Due graditissime sorprese che hanno conquistato il pubblico accorso numeroso per assistere alla presentazione dei lavori realizzati dagli studenti delle classi terze e quarte degli indirizzi scientifici del Liceo. Con entusiasmo, competenza e grande capacità comunicativa, i ragazzi hanno condiviso con adulti e compagni del biennio le conoscenze e le competenze acquisite sullo studio delle onde meccaniche ed elettromagnetiche, affiancato ad approfondimenti dedicati alle problematiche dei cambiamenti climatici.

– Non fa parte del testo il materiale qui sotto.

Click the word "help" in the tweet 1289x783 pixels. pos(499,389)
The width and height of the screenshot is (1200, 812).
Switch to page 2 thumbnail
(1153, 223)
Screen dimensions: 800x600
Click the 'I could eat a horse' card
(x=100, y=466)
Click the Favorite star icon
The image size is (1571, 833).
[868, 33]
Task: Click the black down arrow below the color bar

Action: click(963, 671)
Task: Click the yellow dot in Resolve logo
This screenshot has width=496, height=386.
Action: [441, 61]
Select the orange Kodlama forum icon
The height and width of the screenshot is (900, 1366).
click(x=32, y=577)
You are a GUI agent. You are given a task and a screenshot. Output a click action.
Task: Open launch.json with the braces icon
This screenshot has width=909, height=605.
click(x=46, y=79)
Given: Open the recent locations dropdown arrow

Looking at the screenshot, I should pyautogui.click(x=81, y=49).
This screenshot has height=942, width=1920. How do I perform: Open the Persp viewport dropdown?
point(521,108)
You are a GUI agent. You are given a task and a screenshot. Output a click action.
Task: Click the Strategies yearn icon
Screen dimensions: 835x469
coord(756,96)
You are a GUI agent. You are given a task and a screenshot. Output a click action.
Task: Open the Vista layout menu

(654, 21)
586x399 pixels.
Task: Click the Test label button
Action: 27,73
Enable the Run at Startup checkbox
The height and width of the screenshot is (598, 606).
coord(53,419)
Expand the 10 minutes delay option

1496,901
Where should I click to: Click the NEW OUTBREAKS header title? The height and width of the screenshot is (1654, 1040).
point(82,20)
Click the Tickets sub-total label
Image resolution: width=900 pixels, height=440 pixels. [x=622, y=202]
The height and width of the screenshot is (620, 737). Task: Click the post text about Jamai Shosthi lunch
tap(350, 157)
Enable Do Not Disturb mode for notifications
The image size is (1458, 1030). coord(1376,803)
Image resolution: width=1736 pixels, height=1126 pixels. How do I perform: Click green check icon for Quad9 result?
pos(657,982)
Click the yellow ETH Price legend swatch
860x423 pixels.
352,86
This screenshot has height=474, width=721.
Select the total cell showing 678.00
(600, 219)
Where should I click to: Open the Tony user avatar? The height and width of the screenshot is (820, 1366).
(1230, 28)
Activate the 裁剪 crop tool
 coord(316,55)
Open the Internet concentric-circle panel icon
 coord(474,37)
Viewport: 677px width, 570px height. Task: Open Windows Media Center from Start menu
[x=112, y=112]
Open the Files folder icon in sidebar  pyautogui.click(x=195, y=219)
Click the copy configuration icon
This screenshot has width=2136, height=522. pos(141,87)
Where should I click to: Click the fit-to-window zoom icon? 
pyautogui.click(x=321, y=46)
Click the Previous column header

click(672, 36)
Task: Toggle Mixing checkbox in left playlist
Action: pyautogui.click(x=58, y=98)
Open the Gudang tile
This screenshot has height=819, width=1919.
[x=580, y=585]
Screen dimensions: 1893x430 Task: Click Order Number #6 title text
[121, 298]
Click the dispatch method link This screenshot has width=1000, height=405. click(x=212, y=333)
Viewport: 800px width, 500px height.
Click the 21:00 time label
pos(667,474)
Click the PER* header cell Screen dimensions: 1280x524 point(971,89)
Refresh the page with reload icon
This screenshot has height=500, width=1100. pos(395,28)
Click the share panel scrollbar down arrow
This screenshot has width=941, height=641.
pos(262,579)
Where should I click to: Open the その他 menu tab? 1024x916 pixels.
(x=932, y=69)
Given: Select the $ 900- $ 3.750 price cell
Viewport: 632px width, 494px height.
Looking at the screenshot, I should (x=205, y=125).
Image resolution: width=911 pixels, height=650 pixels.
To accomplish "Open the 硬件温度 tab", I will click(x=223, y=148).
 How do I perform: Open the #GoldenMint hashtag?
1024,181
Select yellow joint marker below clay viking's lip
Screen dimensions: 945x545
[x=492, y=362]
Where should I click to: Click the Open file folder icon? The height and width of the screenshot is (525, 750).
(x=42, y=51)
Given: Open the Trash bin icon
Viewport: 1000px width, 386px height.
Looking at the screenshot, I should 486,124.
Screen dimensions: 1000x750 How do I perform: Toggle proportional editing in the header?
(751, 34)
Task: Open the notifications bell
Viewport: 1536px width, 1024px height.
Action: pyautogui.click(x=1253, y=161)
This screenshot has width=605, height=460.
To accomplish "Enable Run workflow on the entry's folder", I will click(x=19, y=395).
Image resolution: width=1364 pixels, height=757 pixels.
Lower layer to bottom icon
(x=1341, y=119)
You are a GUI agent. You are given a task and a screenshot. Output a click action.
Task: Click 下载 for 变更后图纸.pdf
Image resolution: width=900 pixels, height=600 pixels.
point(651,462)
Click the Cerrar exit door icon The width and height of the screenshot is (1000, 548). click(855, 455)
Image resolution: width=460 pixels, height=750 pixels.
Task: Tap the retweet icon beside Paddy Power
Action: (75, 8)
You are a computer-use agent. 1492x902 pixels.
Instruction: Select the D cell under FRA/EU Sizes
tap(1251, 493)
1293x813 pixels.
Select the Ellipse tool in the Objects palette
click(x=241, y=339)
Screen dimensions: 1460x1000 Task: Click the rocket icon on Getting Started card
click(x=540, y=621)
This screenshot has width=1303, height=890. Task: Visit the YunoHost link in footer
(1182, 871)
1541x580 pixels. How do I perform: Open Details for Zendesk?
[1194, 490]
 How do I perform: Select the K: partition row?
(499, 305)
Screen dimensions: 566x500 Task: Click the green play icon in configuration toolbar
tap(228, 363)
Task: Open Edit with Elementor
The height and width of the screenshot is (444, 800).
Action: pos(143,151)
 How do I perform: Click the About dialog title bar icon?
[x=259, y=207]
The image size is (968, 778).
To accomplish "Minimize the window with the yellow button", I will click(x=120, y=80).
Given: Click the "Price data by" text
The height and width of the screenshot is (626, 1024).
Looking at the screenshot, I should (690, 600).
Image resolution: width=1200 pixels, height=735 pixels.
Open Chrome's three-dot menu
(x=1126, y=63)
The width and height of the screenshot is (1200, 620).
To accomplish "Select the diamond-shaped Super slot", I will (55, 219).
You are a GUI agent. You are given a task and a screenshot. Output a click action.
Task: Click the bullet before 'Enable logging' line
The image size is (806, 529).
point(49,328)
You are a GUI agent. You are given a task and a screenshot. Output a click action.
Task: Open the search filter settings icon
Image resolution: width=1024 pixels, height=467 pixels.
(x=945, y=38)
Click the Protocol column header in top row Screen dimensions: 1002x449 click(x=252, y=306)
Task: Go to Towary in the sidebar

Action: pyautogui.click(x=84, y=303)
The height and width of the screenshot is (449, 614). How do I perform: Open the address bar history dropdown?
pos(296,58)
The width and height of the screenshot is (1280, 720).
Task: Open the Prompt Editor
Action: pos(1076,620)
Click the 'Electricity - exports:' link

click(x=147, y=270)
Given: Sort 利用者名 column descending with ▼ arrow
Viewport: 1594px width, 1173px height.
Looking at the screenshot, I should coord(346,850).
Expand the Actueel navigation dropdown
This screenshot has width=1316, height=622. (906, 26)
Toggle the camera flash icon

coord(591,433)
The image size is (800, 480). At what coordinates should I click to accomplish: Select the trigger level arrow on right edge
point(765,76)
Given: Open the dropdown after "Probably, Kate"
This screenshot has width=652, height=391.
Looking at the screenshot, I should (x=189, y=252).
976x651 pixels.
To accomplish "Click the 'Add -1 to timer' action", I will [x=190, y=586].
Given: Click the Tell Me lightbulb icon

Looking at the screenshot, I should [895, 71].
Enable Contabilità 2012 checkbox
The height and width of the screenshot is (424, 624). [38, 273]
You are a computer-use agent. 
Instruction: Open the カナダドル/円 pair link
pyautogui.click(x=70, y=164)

Per le tematiche relative alla sostenibilità ambientale gli studenti hanno ricevuto il supporto di un gruppo di ricercatori dell’università di Trento: Alessandro Salmoiraghi, Andrea Zamboni e Caterina Giovanzana e hanno potuto dialogare con un esperto di sviluppo di soluzioni energetiche sostenibili per le comunità locali: l’ingegnere Gianfranco Malagola.
Attraverso esperimenti pratici e dimostrazioni coinvolgenti, gli studenti hanno illustrato i principi che regolano la propagazione delle onde e il concetto di energia dal punto di vista fisico. Hanno inoltre presentato i modelli matematici utilizzati dalla comunità scientifica per comprendere i meccanismi alla base dell’effetto serra, mostrando come sia possibile reperire informazioni attendibili e dati verificati per orientarsi in modo critico tra la disinformazione che circola quotidianamente sul tema dei cambiamenti climatici. Infine, hanno invitato i visitatori a riflettere sull’importanza di adottare comportamenti responsabili e sostenibili, capaci di contribuire concretamente alla tutela dell’ambiente.
Il successo delle due giornate dedicate alla mostra è stato testimoniato dall’attenzione e dalla partecipazione del pubblico, che ha seguito con interesse le spiegazioni dei giovani espositori, ponendo domande e confrontandosi con loro sui temi affrontati. Un risultato che premia l’impegno degli studenti e dei docenti coinvolti.
Così come una perturbazione può propagarsi nello spazio, ci auguriamo che anche la passione per la scienza possa diffondersi tra le persone. Venerdì sera, sulle rive del lago, quella passione ha generato un’onda che siamo certi continuerà a propagarsi ben oltre i confini dell’aula.